* [DOCUMENT EXTRACT]:
··········

U.S. Sens. Jay Rockefeller (D-W.Va) and Olympia Snowe (R-Maine), who earlier this month proposed the Cybersecurity Act, today warned in the The Wall Street Journal that the country is at risk of cyberwar.
The op-ed piece ( subscription required ) says the U.S. needs to prepare for cyberattacks which have the potential to "disrupt or disable vital information networks" and "cause catastrophic economic loss and social havoc." It also states that national and economic security are at risk from such cyberattacks. The senators point to recent comments made by Mike McConnell, the former director of National Intelligence, that warned the U.S is already in the midst of a cyberwar, and that it is losing.
Today's editorial appears largely designed to garner broad support for the proposed Snowe-Rockefeller bill. The bill, introduced earlier this month, seeks, among other things, to strengthen cybersecurity by fostering better partnerships between the public and private sector. It would also create the position of a Senate-confirmed national cybersecurity adviser and would require the president to work closely with key private sector executives in the event of a cyber crisis.
The bill also calls for a public awareness campaign to make basic cybersecurity principles "as familiar as Smokey the Bear's advice for preventing forest fires," the senators wrote.
The proposed bill has its share of supporters, but the cyberwar rhetoric being used to justify the need for such measures is viewed skeptically by growing numbers in the industry. Warnings about cyberwar, especially in the wake of the China-based attacks against Google and more than 30 other high-tech companies, is unnecessary overhyping of what's going, some experts say.

··········

* [GIVEN ENTRIES]:
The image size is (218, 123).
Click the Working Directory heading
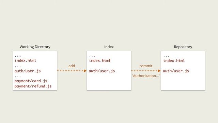coord(35,47)
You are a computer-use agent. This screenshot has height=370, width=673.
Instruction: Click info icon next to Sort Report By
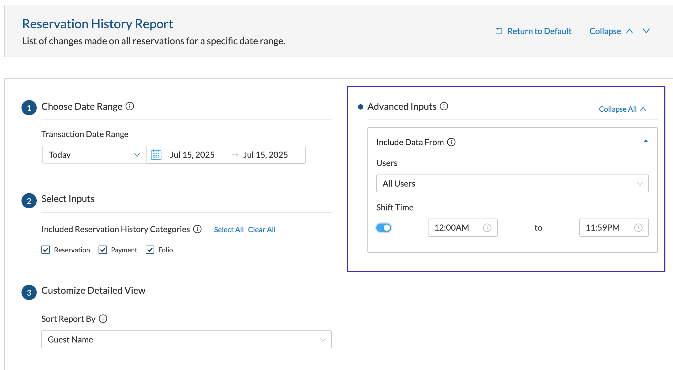pyautogui.click(x=103, y=319)
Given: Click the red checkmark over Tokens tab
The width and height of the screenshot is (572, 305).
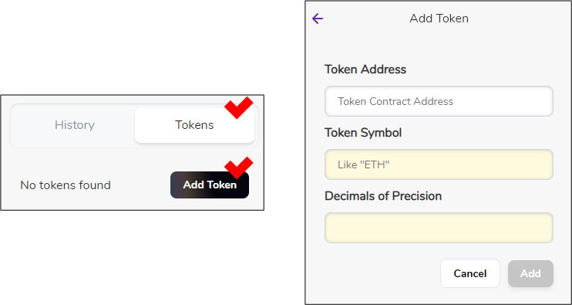Looking at the screenshot, I should 238,108.
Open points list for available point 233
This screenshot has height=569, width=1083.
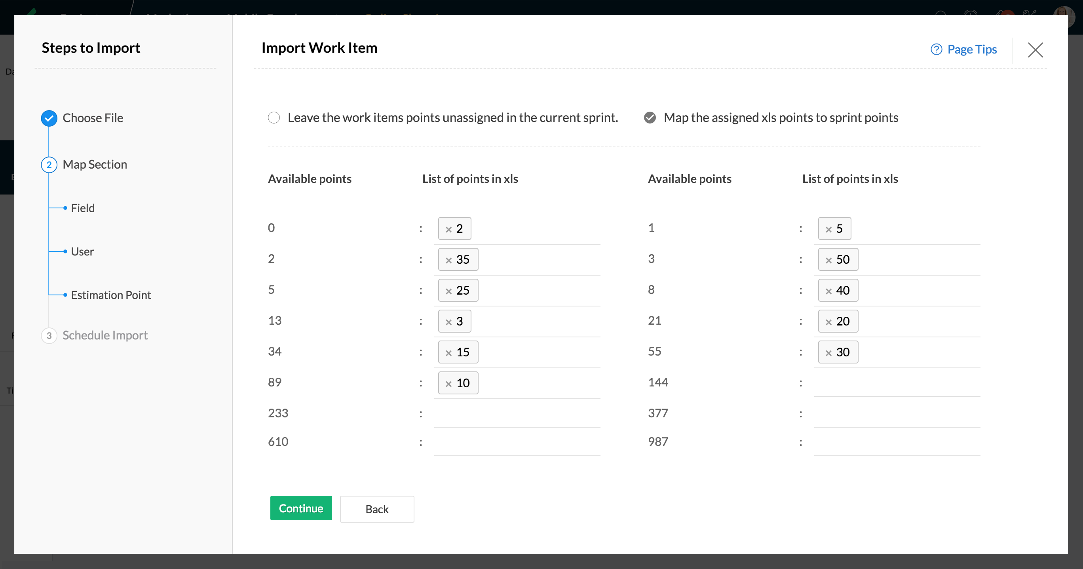click(517, 413)
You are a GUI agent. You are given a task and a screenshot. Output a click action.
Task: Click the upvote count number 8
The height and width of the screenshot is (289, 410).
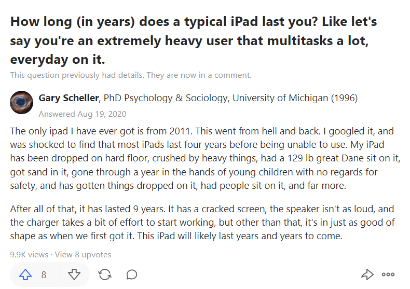pos(44,274)
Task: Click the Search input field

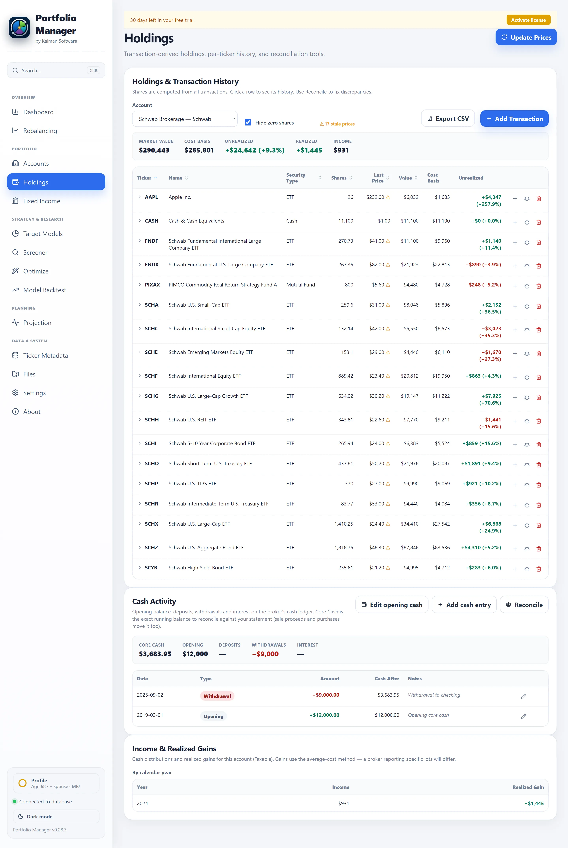Action: click(x=56, y=70)
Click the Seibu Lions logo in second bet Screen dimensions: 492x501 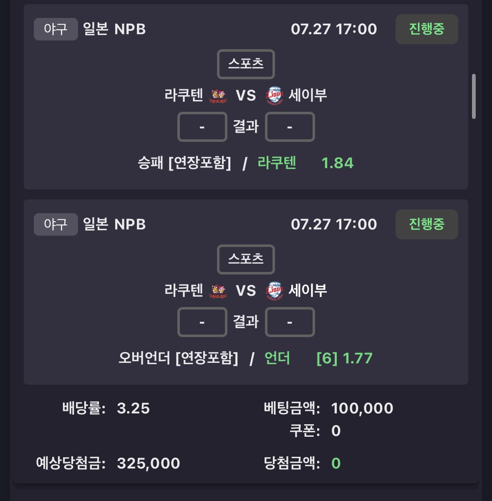(274, 291)
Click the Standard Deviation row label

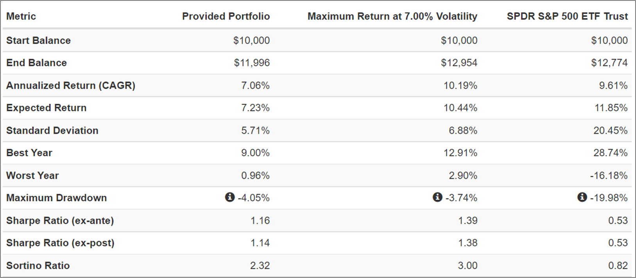(x=52, y=130)
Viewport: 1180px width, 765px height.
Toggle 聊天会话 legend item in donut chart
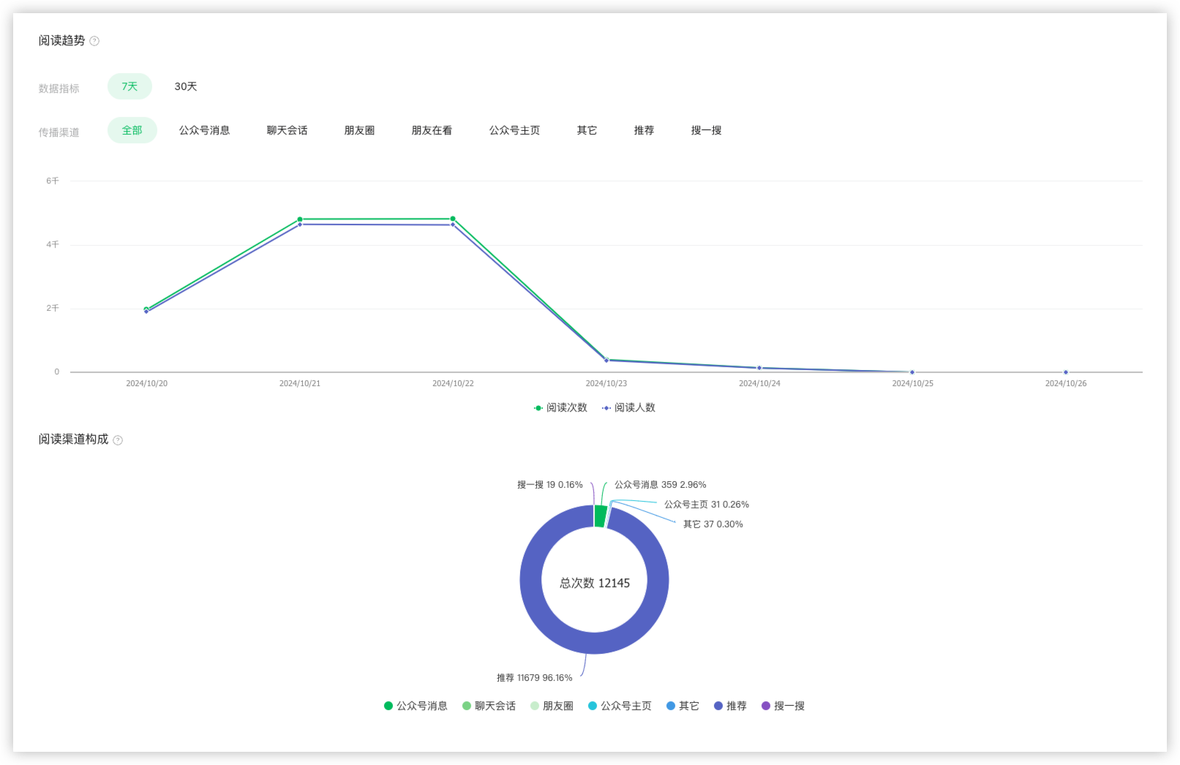pos(489,706)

··········

* [WHAT IS ASKED]:
A) Edit the cybersecurity article so that everything from "Today's editorial appears" down to "the senators wrote." appears again, with "public awareness campaign" changed to "public education campaign".
B) Rewrite everything in the records from the line containing "Given: Click the" down to the line containing "click(517, 413)", both included, as a numbered list. Skip blank lines and leave out the pictures.

* [THE RESULTS]:
A)
Today's editorial appears largely designed to garner broad support for the proposed Snowe-Rockefeller bill. The bill, introduced earlier this month, seeks, among other things, to strengthen cybersecurity by fostering better partnerships between the public and private sector. It would also create the position of a Senate-confirmed national cybersecurity adviser and would require the president to work closely with key private sector executives in the event of a cyber crisis.
The bill also calls for a public education campaign to make basic cybersecurity principles "as familiar as Smokey the Bear's advice for preventing forest fires," the senators wrote.

B)
1. Given: Click the red checkmark over Tokens tab
2. The width and height of the screenshot is (572, 305).
3. Looking at the screenshot, I should 238,108.
4. Open points list for available point 233
5. This screenshot has height=569, width=1083.
6. click(517, 413)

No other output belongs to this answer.